U.S. Factories Contracted at Fastest Pace Since 1980 (Update2)
By Shobhana Chandra
Jan. 2 (Bloomberg) -- Manufacturing in the U.S. shrank in December at the fastest pace in almost three decades as the recession deepened and spread overseas.
The Institute for Supply Management’s factory index
fell to 32.4, less than forecast and the lowest level since 1980, from 36.2 the prior month, the Tempe, Arizona-based private group said today. Readings less than 50 signal contraction. The group’s price measure fell to the lowest level in almost six decades.
Clogged credit markets, the collapse in housing and mounting job losses have hurt demand for everything from furniture and appliances to automobiles, driving General Motors Corp.
and Chrysler LLC to the brink of bankruptcy. The slump will extend into 2009 as downturns in Europe and Japan also depress exports
“It’s a breathtaking plunge in manufacturing,” said Ken Mayland
, president of ClearView Economics LLC in Pepper Pike, Ohio, whose estimate tied for lowest among economists surveyed. “The exports numbers are reflecting recessions abroad. The world is very much coupled.”
The group’s gauge, which covers about 12 percent of the economy, was projected to drop to 35.4, according to the median estimate
of 57 economists surveyed by Bloomberg News. Forecasts ranged from 34 to 40 and the measure averaged 51.1 in 2007.
The manufacturing slump underscores why President-elect Barack Obama, who takes office Jan. 20, has said his first priority will be to pass an economic stimulus plan that will invest in public works and create or save 3 million jobs. The package may be worth as much as $850 billion.
Stocks advanced on the first day of trading in 2009, following the biggest annual drop for the Standard & Poor’s 500 Index in 71 years, on expectations government stimulus efforts will curtail the recession. The S&P index rose 1.1 percent to 913.47 at 10:40 a.m. in New York. Treasury securities were little changed.
Manufacturing deteriorated around the world in December, signaling a worsening global recession, other reports today showed. The euro-area’s gauge
fell to a record low, while industry in China contracted for a fifth month. Indicators for the U.K., Sweden, Hong Kong and Australia also showed factories in decline.
Such data “confirm a sharp contraction in global investment, output and trade activity, consistent with the deepest global recession since at least the early 1980s,” said Lena Komileva
, head of market economics in London at Tullet Prebon Plc.
The ISM’s gauge of new orders dropped to the lowest level since records began in 1948, while export demand was also the weakest since those records started in 1988. The group’s employment index decreased to 29.9 from 34.2 in November.
The gauge of prices paid
fell to 18, the lowest level since 1949, reflecting the drop in commodity costs. Economists had projected that the measure, which averaged 65 in 2007, would drop to 20.

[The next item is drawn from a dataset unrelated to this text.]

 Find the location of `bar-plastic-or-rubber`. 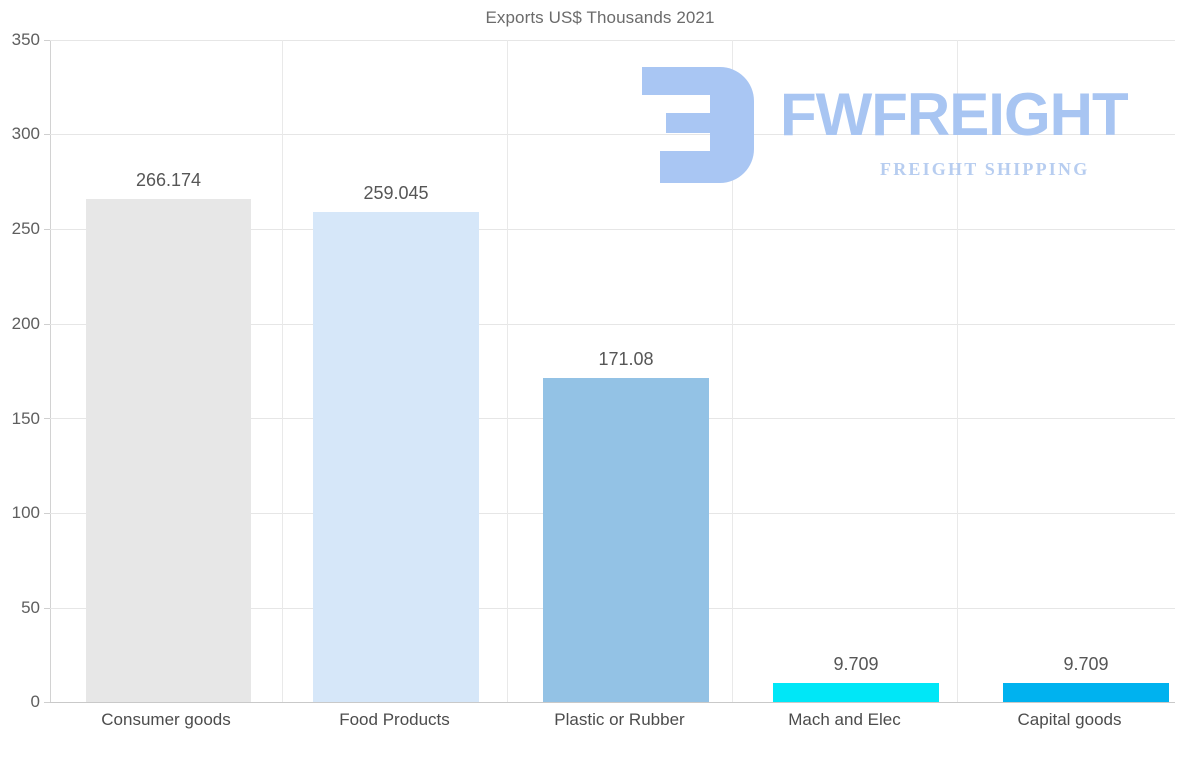

bar-plastic-or-rubber is located at coordinates (626, 540).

All 18 industries tracked by the group contracted last month, the first time that’s happened since Norbert Ore
took over as chairman of the ISM’s factory report in 1996.

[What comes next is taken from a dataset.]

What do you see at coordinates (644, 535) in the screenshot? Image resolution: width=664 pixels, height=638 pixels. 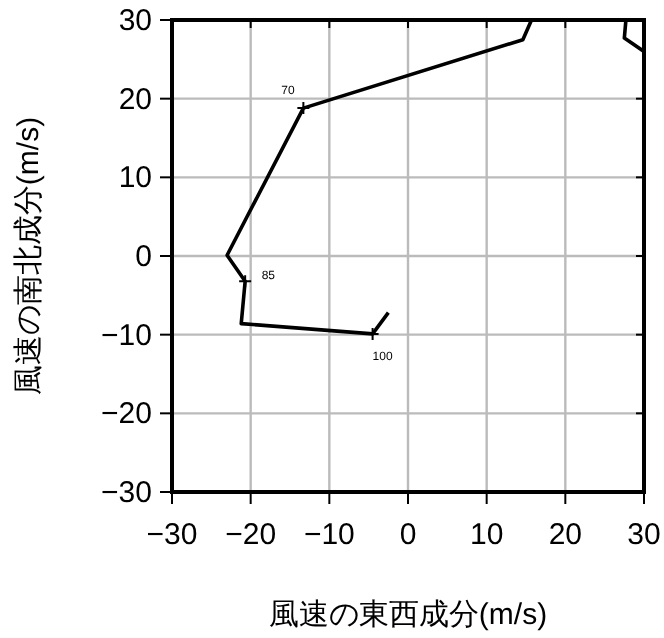 I see `x-tick-label: 30` at bounding box center [644, 535].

“We’ve seen a tremendous amount of demand destruction,” Ore said during a conference call with reporters. “There is a significant inventory correction taking place,” he said, and added he couldn’t predict when manufacturing would recover.
Automakers have been among the hardest hit as November sales plunged to the lowest level
in a quarter century, according to industry figures. President George W. Bush announced Dec. 19 that General Motors and Chrysler will get $13.4 billion in initial government loans to keep operating while they restructure operations to return to profitability.
The carmakers last month expanded their traditional holiday shutdowns to clear out unwanted stock. Chrysler idled all 30 of its assembly plants on Dec. 17 for at least a month, while GM announced output cuts Dec. 12 that affected 20 plants.
The closings will extend into this month. Ford Motor Co. said 9 of 15 North American factories would shut for the first week in January.
The U.S. Treasury this week issued broad guidelines for aid to the auto industry, opening the door to using taxpayer money to finance a wider array of companies, such as GM’s bankrupt former parts unit Delphi Corp.
The factory slump has spread well beyond autos as demand from abroad also weakens. Ingersoll-Rand Co., the maker of Thermo King and Hussmann refrigeration equipment, said last month that profit will fall short of fourth-quarter and full-year estimates after demand declined “sharply” in North America and Western Europe.
“Probably the U.S. and developed world are in recession,” General Electric Co. Chief Executive Officer Jeffrey Immelt said in his annual outlook address on Dec. 16. “The environment is still the toughest, for people of my generation, that we’ve ever seen.”
U.S. exports dropped in October for a third straight month, leading to an unexpected widening in the trade gap, figures from the Commerce Department last month showed. The drop indicated the economy was sinking even faster than previously estimated.